Зазвонил телефон, настойчиво. Грязнов взял трубку, поднес к уху и сказал:
– Ну, кто там?
– Это я, Валера, – Грязнов узнал голос Кощея.
– Ну, я тебя слушаю, Григорий.
– Хочу сказать тебе спасибо.
– Спасибо, дорогой, не отделаешься, его на хлеб не намажешь. А вот сегодня часика в три к тебе подъедет мой человечек, так ты лучше отблагодари его.
– Денег?
– Ага, денег. Немного, пару штук, и я буду доволен.
Знаешь, дело было сложное, очень сложное, провернуть его было нелегко… Ой! – вздохнул Грязнов.
– Ты чего? – спросил у него Кощей.
– Да ничего, все нормально, просто нога затекла.
– Ты так дышишь, Валера, словно тебе массаж делают.

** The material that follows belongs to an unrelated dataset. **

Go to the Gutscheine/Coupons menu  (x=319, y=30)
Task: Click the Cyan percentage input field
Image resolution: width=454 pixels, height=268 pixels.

– Ага, делают, и, надо сказать, неплохо – вакуумный.
Старательная массажистка у меня, ой старательная! – он отключил телефон, левой рукой взял Анну за волосы. – Не торопись, не торопись, у нас полно времени, у нас много времени. А то ты спешишь как на пожар, Шнайдер-то никуда не убежит, ему здесь еще две недели кантоваться.
Представляешь, Анна, две недели! И каждое утро ты будешь приходить сюда же делать мне массаж, согласна? Вот и хорошо, что согласна. Твое молчание я воспринимаю как утвердительный ответ, правда?
Наконец все было закончено. Анна брезгливо отстранилась, Грязнов ее не удерживал.
– Ну вот, хорошая девочка.
Грязнов поднялся, подошел к умывальнику и принялся подмываться. Затем он застегнул молнию брюк.
– Ты губы вытри, а то помада размазалась.
Анна тыльной стороной ладони вытерла губы.
– А ты мразь грязная! – сказала она, вставляя ключ в дверь.
Толян подогнал джип к черному ходу, сидел, курил и ждал. Ведь так сказал ему Грязнов. Предстояла поездка в город. Сам же Грязнов обещал появиться минут через десять-пятнадцать.